TASK STATEMENT: One line at a time, check the entries below for the word "will", and copy each line that has it.

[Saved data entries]

☆ ☆ ☆ ☆ ☆ ☆ ☆

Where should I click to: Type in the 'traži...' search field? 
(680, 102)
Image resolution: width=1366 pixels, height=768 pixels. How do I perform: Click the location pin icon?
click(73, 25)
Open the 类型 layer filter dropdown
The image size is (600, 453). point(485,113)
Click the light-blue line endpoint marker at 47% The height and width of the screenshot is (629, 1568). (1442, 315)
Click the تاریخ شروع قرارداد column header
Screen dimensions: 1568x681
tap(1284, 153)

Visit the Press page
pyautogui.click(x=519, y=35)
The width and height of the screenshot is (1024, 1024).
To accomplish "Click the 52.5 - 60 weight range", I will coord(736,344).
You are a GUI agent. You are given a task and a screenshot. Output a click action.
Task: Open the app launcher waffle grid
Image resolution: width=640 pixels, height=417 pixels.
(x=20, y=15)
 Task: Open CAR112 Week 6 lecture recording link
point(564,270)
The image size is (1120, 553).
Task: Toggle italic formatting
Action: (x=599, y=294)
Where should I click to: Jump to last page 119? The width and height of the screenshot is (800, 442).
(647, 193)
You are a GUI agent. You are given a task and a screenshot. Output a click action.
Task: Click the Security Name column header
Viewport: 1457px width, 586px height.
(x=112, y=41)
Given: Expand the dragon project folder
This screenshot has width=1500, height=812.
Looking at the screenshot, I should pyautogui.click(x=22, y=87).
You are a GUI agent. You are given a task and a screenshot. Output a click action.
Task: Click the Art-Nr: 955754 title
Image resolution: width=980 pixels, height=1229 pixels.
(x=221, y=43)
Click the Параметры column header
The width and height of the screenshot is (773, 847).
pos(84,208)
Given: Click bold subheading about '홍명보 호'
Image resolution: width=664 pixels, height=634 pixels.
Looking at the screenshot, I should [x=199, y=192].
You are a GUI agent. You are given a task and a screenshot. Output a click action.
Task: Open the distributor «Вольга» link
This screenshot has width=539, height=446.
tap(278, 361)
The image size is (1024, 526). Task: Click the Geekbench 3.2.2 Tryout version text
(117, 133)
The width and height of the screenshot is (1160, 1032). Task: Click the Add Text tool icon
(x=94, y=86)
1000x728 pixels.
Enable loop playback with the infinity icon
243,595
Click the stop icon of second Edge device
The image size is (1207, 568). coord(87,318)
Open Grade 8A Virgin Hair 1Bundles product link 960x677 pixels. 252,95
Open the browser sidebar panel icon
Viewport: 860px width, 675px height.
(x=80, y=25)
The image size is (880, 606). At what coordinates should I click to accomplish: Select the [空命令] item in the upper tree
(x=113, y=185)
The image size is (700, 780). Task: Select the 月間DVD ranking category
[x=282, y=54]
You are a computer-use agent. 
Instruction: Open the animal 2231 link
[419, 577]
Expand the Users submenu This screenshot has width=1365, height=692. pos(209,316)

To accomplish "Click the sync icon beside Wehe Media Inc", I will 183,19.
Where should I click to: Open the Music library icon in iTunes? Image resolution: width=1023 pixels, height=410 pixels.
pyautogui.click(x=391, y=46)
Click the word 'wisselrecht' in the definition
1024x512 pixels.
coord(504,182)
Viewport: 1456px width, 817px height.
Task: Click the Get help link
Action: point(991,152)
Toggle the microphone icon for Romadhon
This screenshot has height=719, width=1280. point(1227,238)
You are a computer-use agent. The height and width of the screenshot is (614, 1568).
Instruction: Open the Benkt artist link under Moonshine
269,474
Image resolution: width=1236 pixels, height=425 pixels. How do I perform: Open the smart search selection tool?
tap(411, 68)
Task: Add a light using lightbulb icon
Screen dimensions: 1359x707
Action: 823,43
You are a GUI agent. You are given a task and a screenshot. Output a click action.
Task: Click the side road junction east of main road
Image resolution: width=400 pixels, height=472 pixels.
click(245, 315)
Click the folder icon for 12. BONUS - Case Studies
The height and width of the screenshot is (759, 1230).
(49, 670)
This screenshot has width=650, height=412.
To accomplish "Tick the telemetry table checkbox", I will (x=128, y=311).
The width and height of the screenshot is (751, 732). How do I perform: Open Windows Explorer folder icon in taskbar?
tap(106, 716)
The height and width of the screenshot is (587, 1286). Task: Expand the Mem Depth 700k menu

☆ ☆ ☆ ☆ ☆ ☆ ☆

RESPONSE AREA:
To accomplish "Click the 52.5 - 60 weight range", I will coord(736,344).
To accomplish "Click the sync icon beside Wehe Media Inc", I will 183,19.
To accomplish "Tick the telemetry table checkbox", I will (x=128, y=311).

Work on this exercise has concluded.